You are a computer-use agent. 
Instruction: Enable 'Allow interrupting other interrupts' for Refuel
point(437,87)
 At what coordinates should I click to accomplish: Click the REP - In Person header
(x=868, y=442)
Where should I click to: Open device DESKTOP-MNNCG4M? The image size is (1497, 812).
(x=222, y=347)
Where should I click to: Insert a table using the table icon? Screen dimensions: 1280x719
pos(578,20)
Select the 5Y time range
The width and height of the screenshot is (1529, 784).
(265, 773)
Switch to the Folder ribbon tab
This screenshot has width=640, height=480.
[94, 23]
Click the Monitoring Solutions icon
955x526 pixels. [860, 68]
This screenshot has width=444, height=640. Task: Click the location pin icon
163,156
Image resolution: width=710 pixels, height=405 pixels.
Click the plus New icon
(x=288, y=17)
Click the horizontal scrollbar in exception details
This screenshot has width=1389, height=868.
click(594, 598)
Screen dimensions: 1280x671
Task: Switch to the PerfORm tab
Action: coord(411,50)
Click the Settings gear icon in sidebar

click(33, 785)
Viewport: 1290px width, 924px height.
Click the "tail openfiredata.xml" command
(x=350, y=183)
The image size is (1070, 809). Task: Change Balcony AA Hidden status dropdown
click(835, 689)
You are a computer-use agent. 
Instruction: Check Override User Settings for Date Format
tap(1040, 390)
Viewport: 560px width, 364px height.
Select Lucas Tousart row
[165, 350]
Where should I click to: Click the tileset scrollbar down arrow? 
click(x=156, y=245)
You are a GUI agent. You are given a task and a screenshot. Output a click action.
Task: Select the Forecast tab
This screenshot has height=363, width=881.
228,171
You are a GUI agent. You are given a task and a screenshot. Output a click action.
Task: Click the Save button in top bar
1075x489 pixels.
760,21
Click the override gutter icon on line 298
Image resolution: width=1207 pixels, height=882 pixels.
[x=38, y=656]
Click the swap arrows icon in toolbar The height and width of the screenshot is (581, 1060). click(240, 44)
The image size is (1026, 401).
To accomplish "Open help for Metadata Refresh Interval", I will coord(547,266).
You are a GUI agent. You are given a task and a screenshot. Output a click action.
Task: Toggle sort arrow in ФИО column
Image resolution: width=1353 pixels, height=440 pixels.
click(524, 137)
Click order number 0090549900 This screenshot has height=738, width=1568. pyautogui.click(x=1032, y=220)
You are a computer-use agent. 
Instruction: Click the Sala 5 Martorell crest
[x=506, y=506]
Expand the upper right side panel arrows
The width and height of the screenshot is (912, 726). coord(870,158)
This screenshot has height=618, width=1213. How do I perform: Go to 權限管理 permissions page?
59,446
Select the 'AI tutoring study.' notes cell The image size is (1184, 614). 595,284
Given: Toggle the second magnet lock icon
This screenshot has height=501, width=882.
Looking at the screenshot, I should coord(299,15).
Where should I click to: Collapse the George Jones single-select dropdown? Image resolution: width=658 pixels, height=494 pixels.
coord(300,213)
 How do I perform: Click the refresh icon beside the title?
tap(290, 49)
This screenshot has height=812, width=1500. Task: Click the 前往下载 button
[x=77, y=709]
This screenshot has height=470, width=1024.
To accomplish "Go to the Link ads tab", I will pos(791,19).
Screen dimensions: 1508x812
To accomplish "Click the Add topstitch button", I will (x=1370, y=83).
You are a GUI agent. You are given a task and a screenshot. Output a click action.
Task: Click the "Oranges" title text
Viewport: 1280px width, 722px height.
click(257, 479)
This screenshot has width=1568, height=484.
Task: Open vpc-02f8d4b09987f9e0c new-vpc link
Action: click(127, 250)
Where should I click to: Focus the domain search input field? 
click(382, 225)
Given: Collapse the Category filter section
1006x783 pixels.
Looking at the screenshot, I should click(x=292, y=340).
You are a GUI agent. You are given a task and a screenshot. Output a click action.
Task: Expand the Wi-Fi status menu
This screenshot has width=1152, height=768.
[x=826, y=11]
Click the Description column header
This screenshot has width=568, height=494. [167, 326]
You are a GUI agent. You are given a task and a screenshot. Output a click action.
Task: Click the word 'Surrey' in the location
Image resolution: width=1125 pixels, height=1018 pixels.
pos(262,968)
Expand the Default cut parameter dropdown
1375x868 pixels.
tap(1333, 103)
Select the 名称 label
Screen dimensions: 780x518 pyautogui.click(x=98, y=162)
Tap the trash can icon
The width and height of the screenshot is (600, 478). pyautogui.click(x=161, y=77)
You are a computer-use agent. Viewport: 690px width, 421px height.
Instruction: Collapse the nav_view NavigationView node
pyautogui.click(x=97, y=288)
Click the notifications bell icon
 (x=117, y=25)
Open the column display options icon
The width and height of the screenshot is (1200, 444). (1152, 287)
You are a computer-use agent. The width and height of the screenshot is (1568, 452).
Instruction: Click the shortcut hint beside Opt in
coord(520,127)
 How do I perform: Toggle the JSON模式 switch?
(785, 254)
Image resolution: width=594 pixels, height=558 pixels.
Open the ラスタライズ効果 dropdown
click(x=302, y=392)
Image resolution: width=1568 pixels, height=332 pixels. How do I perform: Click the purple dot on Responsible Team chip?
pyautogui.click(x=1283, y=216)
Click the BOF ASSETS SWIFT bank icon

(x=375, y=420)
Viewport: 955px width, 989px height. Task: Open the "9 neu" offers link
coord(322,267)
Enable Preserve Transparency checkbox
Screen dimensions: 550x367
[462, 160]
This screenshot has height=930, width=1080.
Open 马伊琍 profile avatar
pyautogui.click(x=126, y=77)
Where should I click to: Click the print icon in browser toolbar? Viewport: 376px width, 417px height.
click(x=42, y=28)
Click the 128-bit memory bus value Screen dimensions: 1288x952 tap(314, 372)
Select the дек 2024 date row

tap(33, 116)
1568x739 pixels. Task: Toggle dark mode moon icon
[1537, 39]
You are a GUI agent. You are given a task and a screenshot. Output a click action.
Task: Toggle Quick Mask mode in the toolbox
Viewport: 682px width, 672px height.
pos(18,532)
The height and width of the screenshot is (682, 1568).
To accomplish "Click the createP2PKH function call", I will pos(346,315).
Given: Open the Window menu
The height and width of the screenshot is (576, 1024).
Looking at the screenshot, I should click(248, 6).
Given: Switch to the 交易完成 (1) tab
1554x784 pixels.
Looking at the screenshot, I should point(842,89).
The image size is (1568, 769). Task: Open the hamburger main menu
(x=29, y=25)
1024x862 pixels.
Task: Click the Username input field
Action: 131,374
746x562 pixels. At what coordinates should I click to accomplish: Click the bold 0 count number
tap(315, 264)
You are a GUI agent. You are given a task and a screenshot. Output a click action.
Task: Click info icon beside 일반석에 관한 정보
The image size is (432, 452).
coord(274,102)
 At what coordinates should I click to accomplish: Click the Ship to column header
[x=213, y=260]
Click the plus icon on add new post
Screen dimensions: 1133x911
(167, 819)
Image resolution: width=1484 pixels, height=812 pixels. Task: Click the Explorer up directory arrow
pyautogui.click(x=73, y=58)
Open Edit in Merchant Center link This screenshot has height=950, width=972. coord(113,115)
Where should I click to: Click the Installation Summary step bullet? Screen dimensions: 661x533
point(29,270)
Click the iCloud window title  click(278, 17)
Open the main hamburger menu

Your objective: Copy out the material word for word and line for line.

Result of the task:
You are a computer-use agent. 
Instruction: Enable 'Allow interrupting other interrupts' for Refuel
point(437,87)
 At what coordinates should I click to accomplish: Click the REP - In Person header
(x=868, y=442)
Where should I click to: Open device DESKTOP-MNNCG4M? The image size is (1497, 812).
(x=222, y=347)
Where should I click to: Insert a table using the table icon? Screen dimensions: 1280x719
pos(578,20)
Select the 5Y time range
The width and height of the screenshot is (1529, 784).
(265, 773)
Switch to the Folder ribbon tab
This screenshot has width=640, height=480.
[94, 23]
Click the Monitoring Solutions icon
955x526 pixels. [860, 68]
This screenshot has width=444, height=640. Task: Click the location pin icon
163,156
Image resolution: width=710 pixels, height=405 pixels.
Click the plus New icon
(x=288, y=17)
Click the horizontal scrollbar in exception details
This screenshot has width=1389, height=868.
click(594, 598)
Screen dimensions: 1280x671
Task: Switch to the PerfORm tab
Action: coord(411,50)
Click the Settings gear icon in sidebar

click(33, 785)
Viewport: 1290px width, 924px height.
Click the "tail openfiredata.xml" command
(x=350, y=183)
The image size is (1070, 809). Task: Change Balcony AA Hidden status dropdown
click(835, 689)
You are a computer-use agent. 
Instruction: Check Override User Settings for Date Format
tap(1040, 390)
Viewport: 560px width, 364px height.
Select Lucas Tousart row
[165, 350]
Where should I click to: Click the tileset scrollbar down arrow? 
click(x=156, y=245)
You are a GUI agent. You are given a task and a screenshot. Output a click action.
Task: Select the Forecast tab
This screenshot has height=363, width=881.
228,171
You are a GUI agent. You are given a task and a screenshot. Output a click action.
Task: Click the Save button in top bar
1075x489 pixels.
760,21
Click the override gutter icon on line 298
Image resolution: width=1207 pixels, height=882 pixels.
[x=38, y=656]
Click the swap arrows icon in toolbar The height and width of the screenshot is (581, 1060). click(240, 44)
The image size is (1026, 401).
To accomplish "Open help for Metadata Refresh Interval", I will coord(547,266).
You are a GUI agent. You are given a task and a screenshot. Output a click action.
Task: Toggle sort arrow in ФИО column
Image resolution: width=1353 pixels, height=440 pixels.
click(524, 137)
Click order number 0090549900 This screenshot has height=738, width=1568. pyautogui.click(x=1032, y=220)
You are a computer-use agent. 
Instruction: Click the Sala 5 Martorell crest
[x=506, y=506]
Expand the upper right side panel arrows
The width and height of the screenshot is (912, 726). coord(870,158)
This screenshot has height=618, width=1213. How do I perform: Go to 權限管理 permissions page?
59,446
Select the 'AI tutoring study.' notes cell The image size is (1184, 614). 595,284
Given: Toggle the second magnet lock icon
This screenshot has height=501, width=882.
Looking at the screenshot, I should coord(299,15).
Where should I click to: Collapse the George Jones single-select dropdown? Image resolution: width=658 pixels, height=494 pixels.
coord(300,213)
 How do I perform: Click the refresh icon beside the title?
tap(290, 49)
This screenshot has height=812, width=1500. Task: Click the 前往下载 button
[x=77, y=709]
This screenshot has height=470, width=1024.
To accomplish "Go to the Link ads tab", I will pos(791,19).
Screen dimensions: 1508x812
To accomplish "Click the Add topstitch button", I will (x=1370, y=83).
You are a GUI agent. You are given a task and a screenshot. Output a click action.
Task: Click the "Oranges" title text
Viewport: 1280px width, 722px height.
click(257, 479)
This screenshot has width=1568, height=484.
Task: Open vpc-02f8d4b09987f9e0c new-vpc link
Action: click(127, 250)
Where should I click to: Focus the domain search input field? 
click(382, 225)
Given: Collapse the Category filter section
1006x783 pixels.
Looking at the screenshot, I should click(x=292, y=340).
You are a GUI agent. You are given a task and a screenshot. Output a click action.
Task: Expand the Wi-Fi status menu
This screenshot has width=1152, height=768.
[x=826, y=11]
Click the Description column header
This screenshot has width=568, height=494. [167, 326]
You are a GUI agent. You are given a task and a screenshot. Output a click action.
Task: Click the word 'Surrey' in the location
Image resolution: width=1125 pixels, height=1018 pixels.
pos(262,968)
Expand the Default cut parameter dropdown
1375x868 pixels.
tap(1333, 103)
Select the 名称 label
Screen dimensions: 780x518 pyautogui.click(x=98, y=162)
Tap the trash can icon
The width and height of the screenshot is (600, 478). pyautogui.click(x=161, y=77)
You are a computer-use agent. Viewport: 690px width, 421px height.
Instruction: Collapse the nav_view NavigationView node
pyautogui.click(x=97, y=288)
Click the notifications bell icon
 (x=117, y=25)
Open the column display options icon
The width and height of the screenshot is (1200, 444). (1152, 287)
You are a computer-use agent. The width and height of the screenshot is (1568, 452).
Instruction: Click the shortcut hint beside Opt in
coord(520,127)
 How do I perform: Toggle the JSON模式 switch?
(785, 254)
Image resolution: width=594 pixels, height=558 pixels.
Open the ラスタライズ効果 dropdown
click(x=302, y=392)
Image resolution: width=1568 pixels, height=332 pixels. How do I perform: Click the purple dot on Responsible Team chip?
pyautogui.click(x=1283, y=216)
Click the BOF ASSETS SWIFT bank icon

(x=375, y=420)
Viewport: 955px width, 989px height. Task: Open the "9 neu" offers link
coord(322,267)
Enable Preserve Transparency checkbox
Screen dimensions: 550x367
[462, 160]
This screenshot has height=930, width=1080.
Open 马伊琍 profile avatar
pyautogui.click(x=126, y=77)
Where should I click to: Click the print icon in browser toolbar? Viewport: 376px width, 417px height.
click(x=42, y=28)
Click the 128-bit memory bus value Screen dimensions: 1288x952 tap(314, 372)
Select the дек 2024 date row

tap(33, 116)
1568x739 pixels. Task: Toggle dark mode moon icon
[1537, 39]
You are a GUI agent. You are given a task and a screenshot. Output a click action.
Task: Toggle Quick Mask mode in the toolbox
Viewport: 682px width, 672px height.
pos(18,532)
The height and width of the screenshot is (682, 1568).
To accomplish "Click the createP2PKH function call", I will pos(346,315).
Given: Open the Window menu
The height and width of the screenshot is (576, 1024).
Looking at the screenshot, I should click(248, 6).
Given: Switch to the 交易完成 (1) tab
1554x784 pixels.
Looking at the screenshot, I should point(842,89).
The image size is (1568, 769). Task: Open the hamburger main menu
(x=29, y=25)
1024x862 pixels.
Task: Click the Username input field
Action: 131,374
746x562 pixels. At what coordinates should I click to accomplish: Click the bold 0 count number
tap(315, 264)
You are a GUI agent. You are given a task and a screenshot. Output a click action.
Task: Click info icon beside 일반석에 관한 정보
The image size is (432, 452).
coord(274,102)
 At what coordinates should I click to accomplish: Click the Ship to column header
[x=213, y=260]
Click the plus icon on add new post
Screen dimensions: 1133x911
(167, 819)
Image resolution: width=1484 pixels, height=812 pixels. Task: Click the Explorer up directory arrow
pyautogui.click(x=73, y=58)
Open Edit in Merchant Center link This screenshot has height=950, width=972. coord(113,115)
Where should I click to: Click the Installation Summary step bullet? Screen dimensions: 661x533
point(29,270)
Click the iCloud window title  click(278, 17)
Open the main hamburger menu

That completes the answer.